To do: Could you format every line of the rows below as a JSON list of strings, one string per line, with blank lines skipped and the pictures left out?

Extracted data:

_ _ _

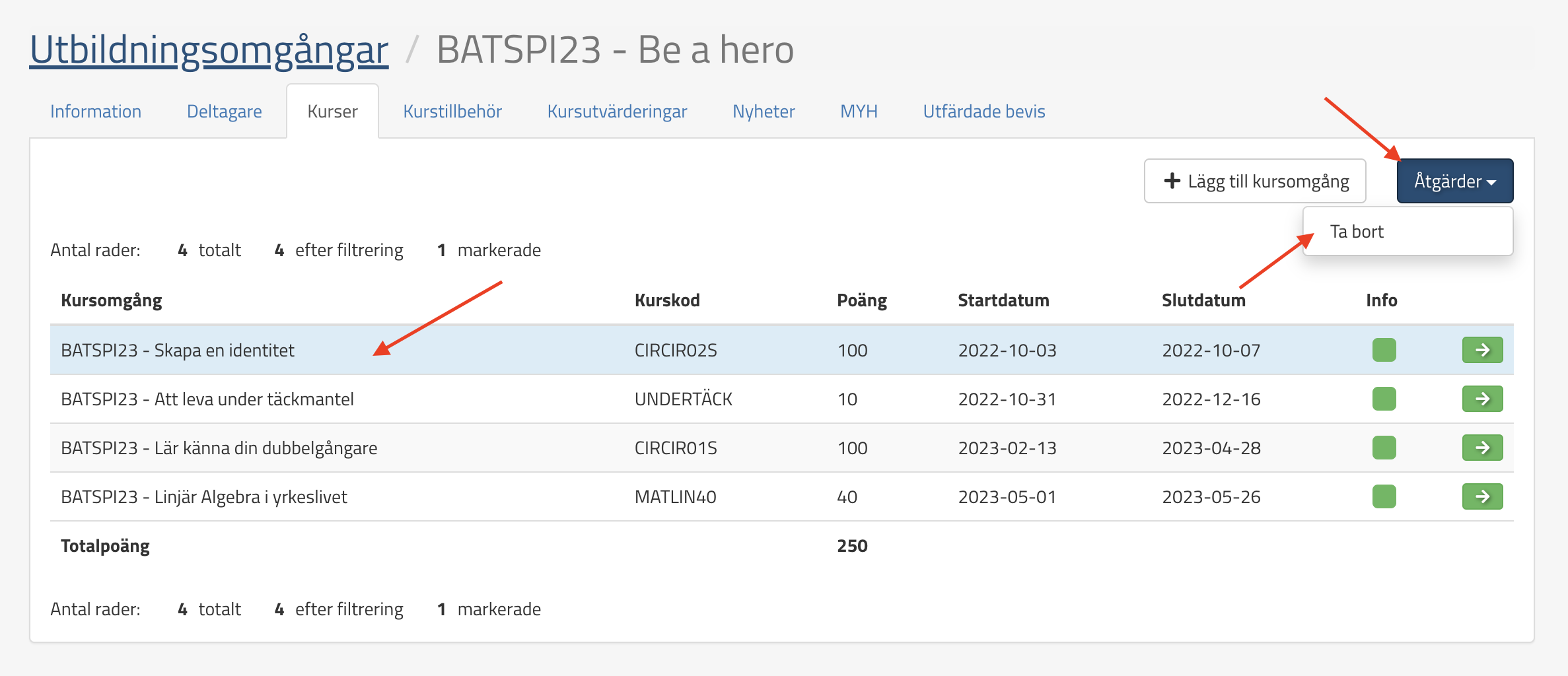Follow the Utbildningsomgångar breadcrumb link
The image size is (1568, 676).
[209, 50]
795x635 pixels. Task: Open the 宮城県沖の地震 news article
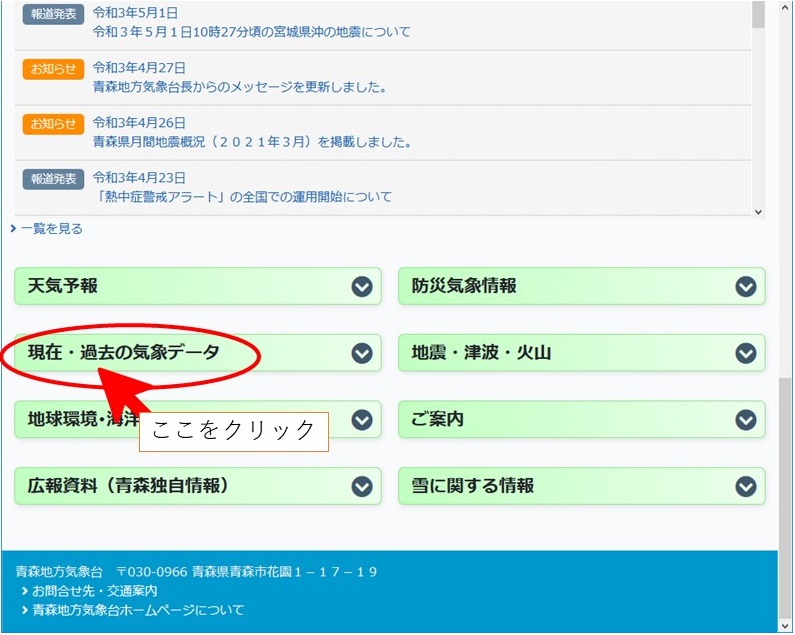coord(251,32)
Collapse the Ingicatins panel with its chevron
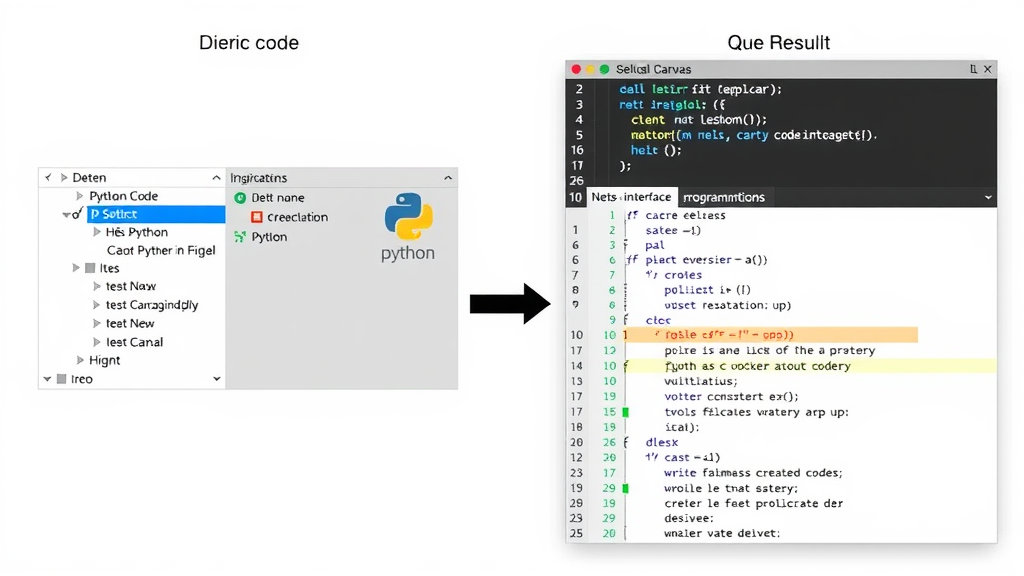This screenshot has width=1024, height=576. click(x=448, y=177)
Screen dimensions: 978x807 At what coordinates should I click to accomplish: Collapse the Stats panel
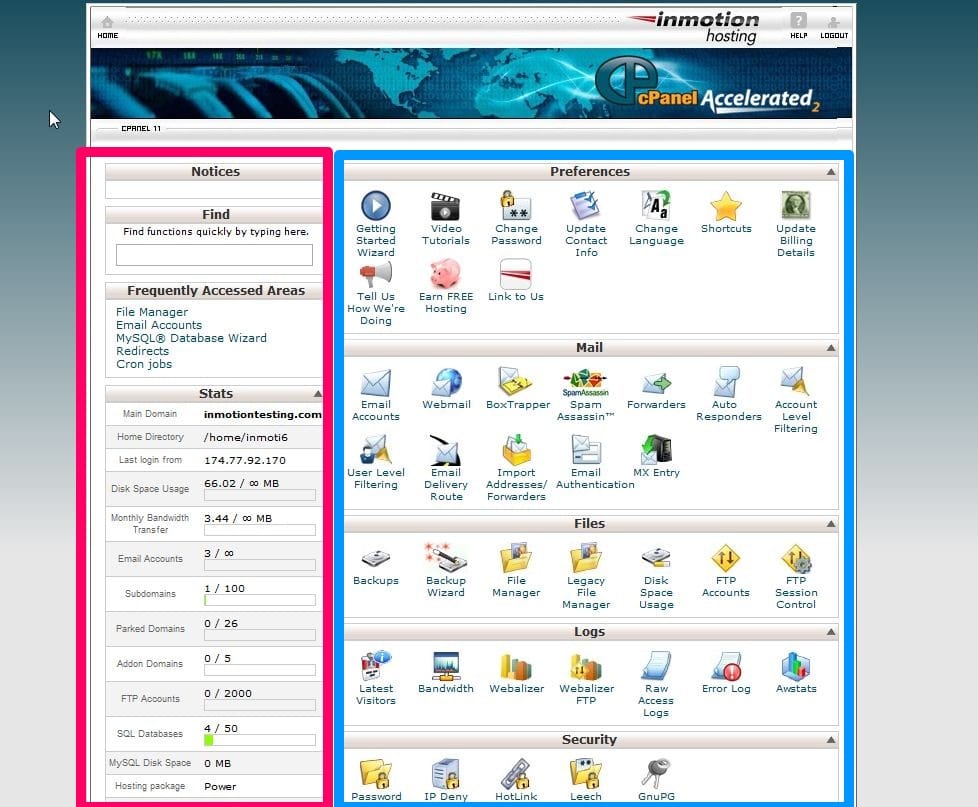tap(318, 394)
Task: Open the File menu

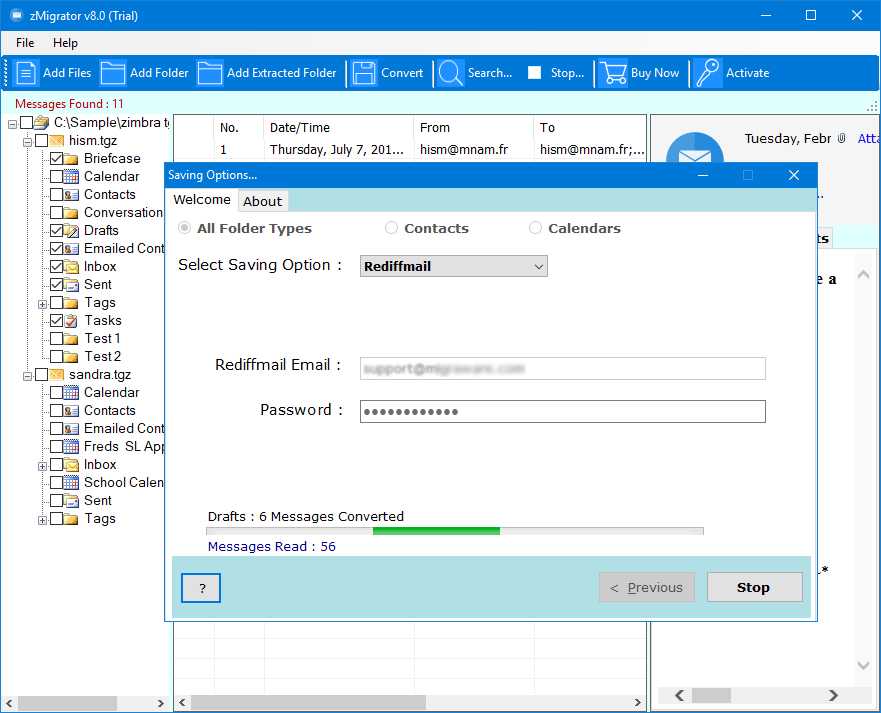Action: (25, 43)
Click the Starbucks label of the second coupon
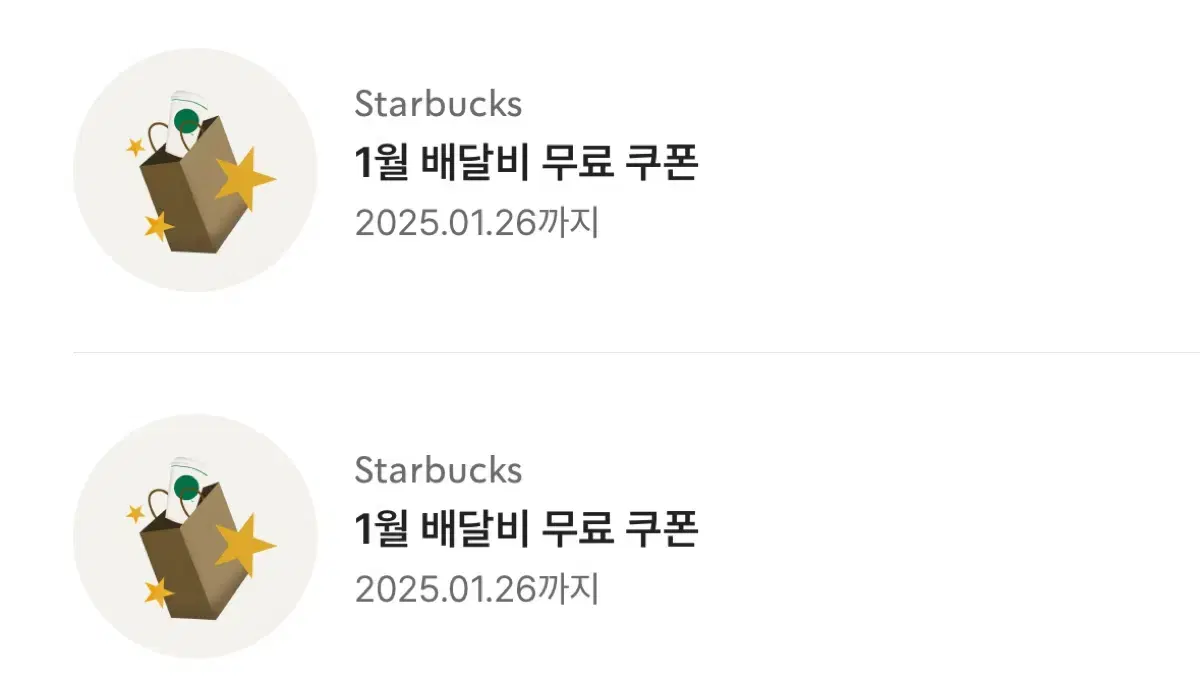 point(438,470)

_ _ _

Result for this exercise:
[
  "Follow the Utbildningsomgångar breadcrumb link",
  "The image size is (1568, 676).",
  "[209, 50]",
  "795x635 pixels. Task: Open the 宮城県沖の地震 news article",
  "coord(251,32)",
  "Collapse the Ingicatins panel with its chevron",
  "This screenshot has width=1024, height=576. click(x=448, y=177)",
  "Screen dimensions: 978x807 At what coordinates should I click to accomplish: Collapse the Stats panel",
  "tap(318, 394)",
  "Task: Open the File menu",
  "Action: (25, 43)",
  "Click the Starbucks label of the second coupon",
  " point(438,470)"
]